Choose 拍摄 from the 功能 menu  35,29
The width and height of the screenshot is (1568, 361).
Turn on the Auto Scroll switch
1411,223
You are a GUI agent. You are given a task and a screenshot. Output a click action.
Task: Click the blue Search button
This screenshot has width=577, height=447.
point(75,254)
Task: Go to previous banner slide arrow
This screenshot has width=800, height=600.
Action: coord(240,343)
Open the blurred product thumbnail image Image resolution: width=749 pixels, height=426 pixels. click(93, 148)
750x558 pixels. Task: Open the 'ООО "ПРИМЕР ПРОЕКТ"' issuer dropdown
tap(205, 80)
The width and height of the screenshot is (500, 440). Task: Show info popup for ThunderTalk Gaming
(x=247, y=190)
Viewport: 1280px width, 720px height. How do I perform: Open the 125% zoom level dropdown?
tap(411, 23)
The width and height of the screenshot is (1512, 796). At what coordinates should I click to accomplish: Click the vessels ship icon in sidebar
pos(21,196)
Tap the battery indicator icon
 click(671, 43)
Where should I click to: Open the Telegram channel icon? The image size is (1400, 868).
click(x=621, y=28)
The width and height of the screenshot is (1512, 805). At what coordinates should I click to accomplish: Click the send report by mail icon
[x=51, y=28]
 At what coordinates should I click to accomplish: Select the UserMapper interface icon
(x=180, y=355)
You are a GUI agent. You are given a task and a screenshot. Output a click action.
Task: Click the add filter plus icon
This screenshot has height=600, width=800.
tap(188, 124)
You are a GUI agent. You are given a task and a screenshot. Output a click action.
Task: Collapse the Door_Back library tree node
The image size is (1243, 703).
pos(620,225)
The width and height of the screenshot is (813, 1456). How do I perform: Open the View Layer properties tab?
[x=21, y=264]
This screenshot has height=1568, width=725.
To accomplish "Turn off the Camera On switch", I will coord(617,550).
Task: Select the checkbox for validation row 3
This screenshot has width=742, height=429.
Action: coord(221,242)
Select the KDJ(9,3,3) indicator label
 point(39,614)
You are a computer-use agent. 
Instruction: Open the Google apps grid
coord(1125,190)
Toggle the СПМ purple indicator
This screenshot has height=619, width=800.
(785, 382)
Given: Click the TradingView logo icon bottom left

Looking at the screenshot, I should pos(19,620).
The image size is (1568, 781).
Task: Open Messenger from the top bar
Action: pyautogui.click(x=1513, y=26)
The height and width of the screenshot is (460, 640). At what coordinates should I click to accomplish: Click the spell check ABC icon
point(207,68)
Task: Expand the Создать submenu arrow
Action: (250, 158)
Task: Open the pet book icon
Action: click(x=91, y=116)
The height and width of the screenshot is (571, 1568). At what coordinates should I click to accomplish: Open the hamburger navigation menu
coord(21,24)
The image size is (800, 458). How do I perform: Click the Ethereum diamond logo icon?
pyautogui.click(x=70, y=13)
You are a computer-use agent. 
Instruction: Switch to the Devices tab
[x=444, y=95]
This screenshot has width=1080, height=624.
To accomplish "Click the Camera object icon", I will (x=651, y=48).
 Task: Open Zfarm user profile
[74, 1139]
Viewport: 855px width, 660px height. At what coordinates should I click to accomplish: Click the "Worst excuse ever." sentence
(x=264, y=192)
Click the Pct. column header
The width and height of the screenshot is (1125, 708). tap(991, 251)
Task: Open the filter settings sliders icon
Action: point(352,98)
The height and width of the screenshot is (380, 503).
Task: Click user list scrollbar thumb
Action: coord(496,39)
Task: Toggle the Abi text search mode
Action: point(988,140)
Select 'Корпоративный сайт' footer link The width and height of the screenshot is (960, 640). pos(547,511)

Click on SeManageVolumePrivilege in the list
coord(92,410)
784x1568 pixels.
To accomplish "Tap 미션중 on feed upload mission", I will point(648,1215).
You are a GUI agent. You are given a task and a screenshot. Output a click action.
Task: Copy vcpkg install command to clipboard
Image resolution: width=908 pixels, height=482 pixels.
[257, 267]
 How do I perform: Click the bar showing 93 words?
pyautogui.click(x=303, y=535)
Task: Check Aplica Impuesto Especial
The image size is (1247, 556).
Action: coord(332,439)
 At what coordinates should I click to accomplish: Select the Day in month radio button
━━━
■ **Work to complete**
Go through the lines above and copy any that contain "Camera".

■ **Written solution**
To accomplish "Turn off the Camera On switch", I will coord(617,550).
To accomplish "Click the Camera object icon", I will (x=651, y=48).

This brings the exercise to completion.